What's New in ClickHouse 21.12

tonyhb · on Dec 16, 2021

I can't speak highly enough of Clickhouse. Since 20.x, which was already one of (the?) fastest column store databases around, it's gotten even better:

- Built-in replication without the need to run Zookeeper, with multi-tier sharding support. They rewrite the ZK protocol using multi-paxos within CH itself. It's great.

- Built-in batch inserts via the HTTP protocol... sorry, TCP :(. Previously you'd have to batch using buffer tables, proxies, or in-memory buffering within your client apps. This is no longer needed!
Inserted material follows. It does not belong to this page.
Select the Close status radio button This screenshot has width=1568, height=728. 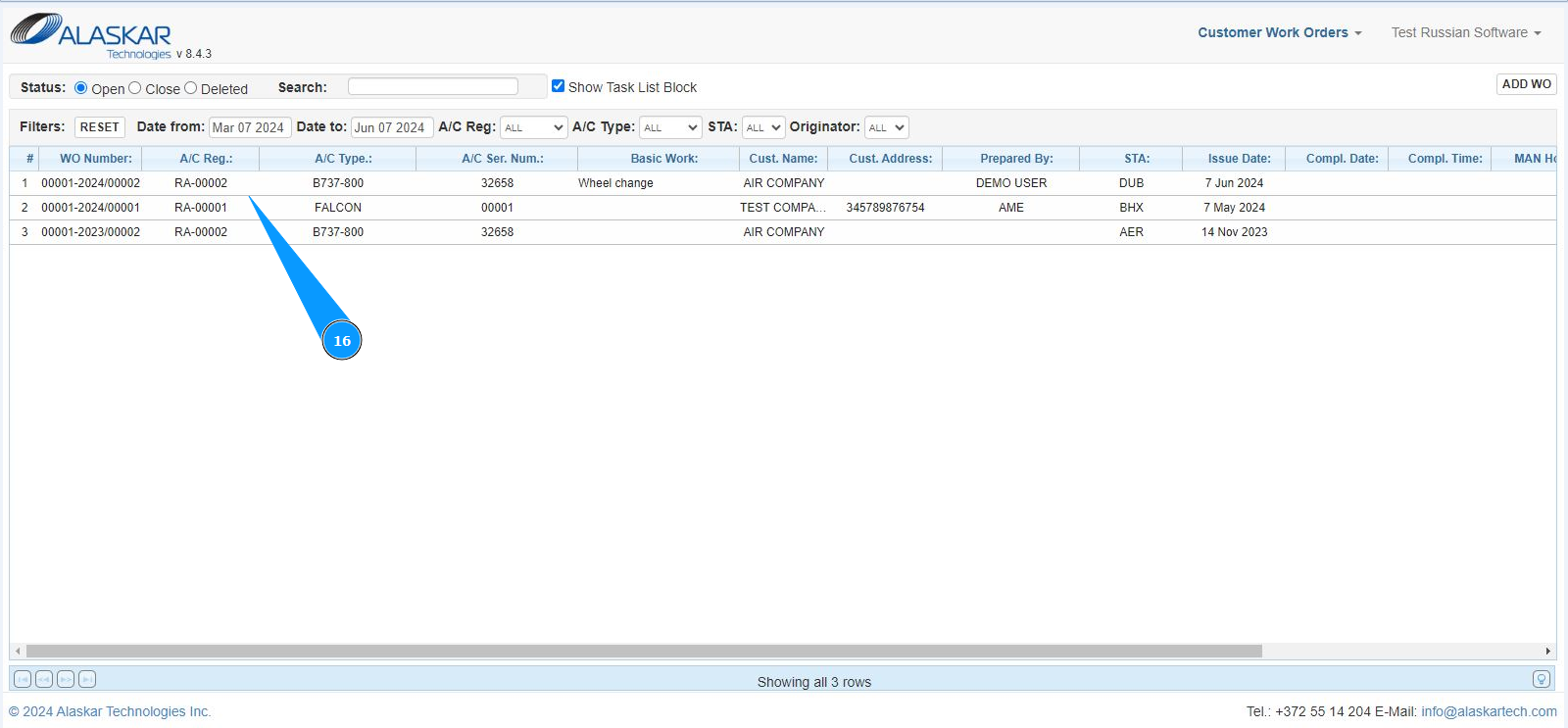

- Better support for external data formats (avro, parquet)

It's just... so good.

dunkelheit · on Dec 16, 2021

> Built-in replication without the need to run Zookeeper, with multi-tier sharding support. They rewrite the ZK protocol using multi-paxos within CH itself. It's great.

AFAIK this description is kind of misleading. When they say that they got rid of Zookeeper people expect that they can just connect clickhouse nodes to each other and the replication will work. But that is not how things work - you still have to run external service called clickhouse-keeper. Basically what they did is they rewrote Zookeeper in C++.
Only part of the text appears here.